**YOUR INSTRUCTIONS**
Count the lines of the material below that contain the string "Viewport", with case counting. Give only the number.

**PROVIDED MATERIAL**

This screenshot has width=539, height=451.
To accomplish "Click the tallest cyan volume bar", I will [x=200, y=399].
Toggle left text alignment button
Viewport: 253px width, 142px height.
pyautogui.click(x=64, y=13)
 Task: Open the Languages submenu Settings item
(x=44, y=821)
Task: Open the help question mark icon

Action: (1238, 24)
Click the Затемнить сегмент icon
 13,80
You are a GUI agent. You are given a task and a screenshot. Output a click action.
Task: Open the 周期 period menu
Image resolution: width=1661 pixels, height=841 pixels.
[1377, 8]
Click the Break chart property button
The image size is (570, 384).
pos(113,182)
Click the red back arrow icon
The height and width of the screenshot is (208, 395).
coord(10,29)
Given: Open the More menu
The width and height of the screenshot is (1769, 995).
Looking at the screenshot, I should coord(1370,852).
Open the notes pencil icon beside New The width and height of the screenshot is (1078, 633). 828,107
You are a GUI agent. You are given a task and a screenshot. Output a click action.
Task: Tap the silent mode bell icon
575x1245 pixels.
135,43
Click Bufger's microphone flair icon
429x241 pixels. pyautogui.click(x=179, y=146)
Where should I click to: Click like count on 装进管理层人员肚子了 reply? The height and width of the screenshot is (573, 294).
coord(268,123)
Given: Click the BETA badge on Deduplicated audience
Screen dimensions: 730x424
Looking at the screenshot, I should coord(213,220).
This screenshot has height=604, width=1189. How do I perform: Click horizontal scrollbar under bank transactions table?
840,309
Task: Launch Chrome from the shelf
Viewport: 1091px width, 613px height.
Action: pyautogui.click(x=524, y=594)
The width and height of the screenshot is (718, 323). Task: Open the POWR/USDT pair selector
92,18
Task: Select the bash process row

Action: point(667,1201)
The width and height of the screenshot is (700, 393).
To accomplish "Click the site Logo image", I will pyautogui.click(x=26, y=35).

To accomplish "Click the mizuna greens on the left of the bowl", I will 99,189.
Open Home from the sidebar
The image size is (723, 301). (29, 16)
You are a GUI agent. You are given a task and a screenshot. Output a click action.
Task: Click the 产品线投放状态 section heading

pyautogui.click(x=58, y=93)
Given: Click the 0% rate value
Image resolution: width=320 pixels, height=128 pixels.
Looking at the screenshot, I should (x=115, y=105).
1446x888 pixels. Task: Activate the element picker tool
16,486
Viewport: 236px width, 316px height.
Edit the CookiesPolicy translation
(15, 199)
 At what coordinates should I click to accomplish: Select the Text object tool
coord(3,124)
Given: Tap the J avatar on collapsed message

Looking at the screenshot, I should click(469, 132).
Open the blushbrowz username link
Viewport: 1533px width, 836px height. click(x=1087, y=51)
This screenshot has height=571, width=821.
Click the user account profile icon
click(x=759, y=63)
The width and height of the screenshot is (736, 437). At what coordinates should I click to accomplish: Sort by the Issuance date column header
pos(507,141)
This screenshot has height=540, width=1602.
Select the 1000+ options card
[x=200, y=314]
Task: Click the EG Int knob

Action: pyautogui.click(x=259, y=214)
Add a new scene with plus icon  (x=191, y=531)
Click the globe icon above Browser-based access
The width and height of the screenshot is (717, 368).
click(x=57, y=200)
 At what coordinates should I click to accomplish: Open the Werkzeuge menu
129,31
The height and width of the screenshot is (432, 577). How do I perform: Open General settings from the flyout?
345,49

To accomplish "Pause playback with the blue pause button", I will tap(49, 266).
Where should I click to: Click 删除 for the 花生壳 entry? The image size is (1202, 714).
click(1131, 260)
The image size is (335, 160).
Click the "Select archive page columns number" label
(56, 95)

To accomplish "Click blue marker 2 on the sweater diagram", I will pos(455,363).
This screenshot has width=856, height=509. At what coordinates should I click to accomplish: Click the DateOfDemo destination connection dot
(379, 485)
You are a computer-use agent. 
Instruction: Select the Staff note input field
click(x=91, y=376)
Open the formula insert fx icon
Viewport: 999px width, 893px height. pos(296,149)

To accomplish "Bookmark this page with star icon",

**FINISHED ANSWER**
5